- _Your assignment_: In the entries below, find the line with "You are a computer-use" and transcribe it and every line after it exactly, through the last line, without pictures.

- _Stored data_:
# # # #

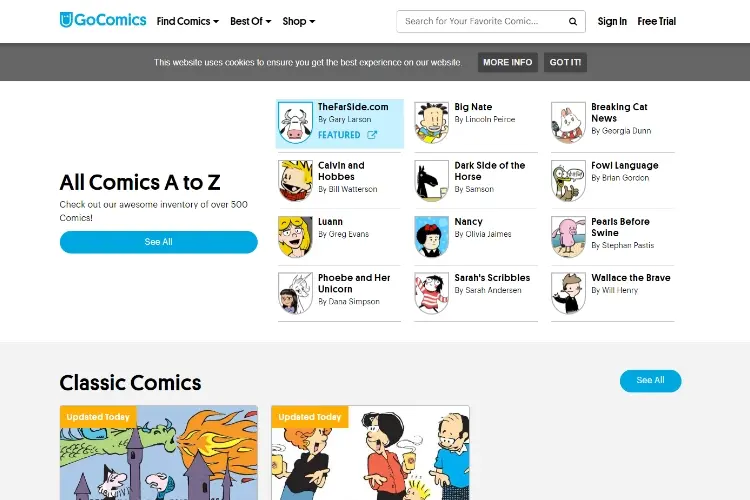Viewport: 750px width, 500px height.
Task: Click the Dark Side of the Horse avatar
Action: (x=431, y=180)
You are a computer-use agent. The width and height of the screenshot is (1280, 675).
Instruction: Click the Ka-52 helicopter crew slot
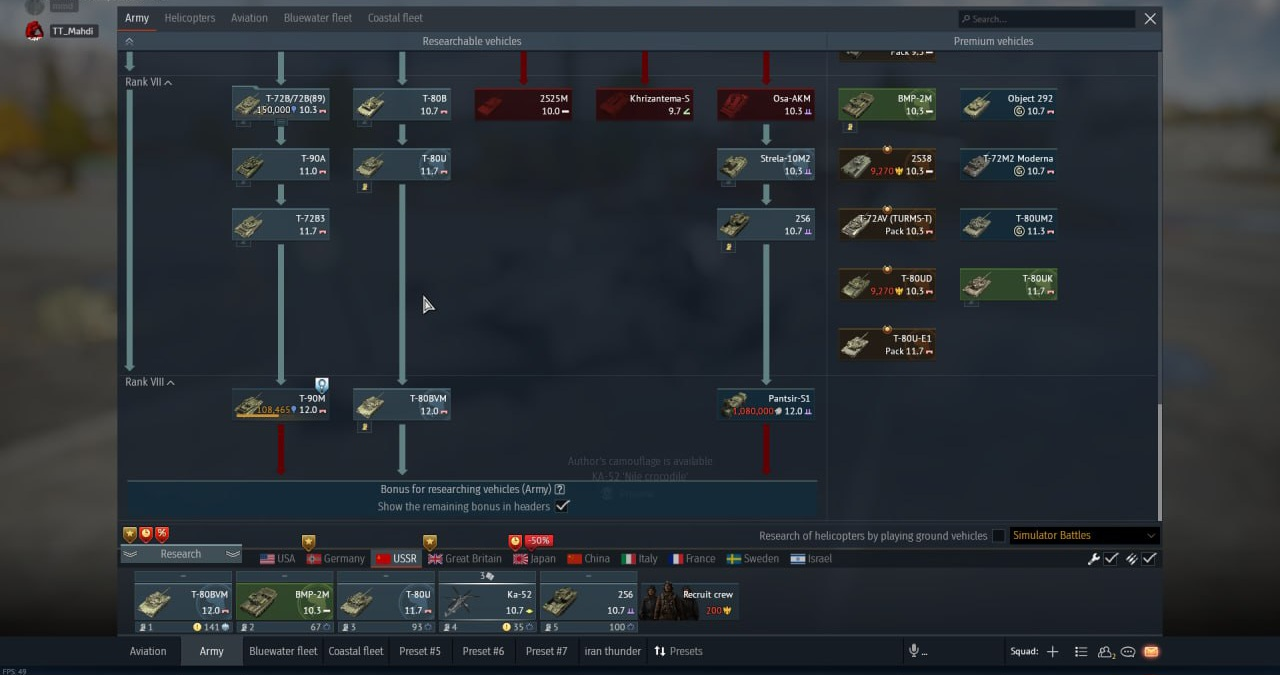(x=487, y=602)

# # # #

- _Response for this exercise_:
You are a computer-use agent. The width and height of the screenshot is (1280, 675).
Instruction: Click the Ka-52 helicopter crew slot
(x=487, y=602)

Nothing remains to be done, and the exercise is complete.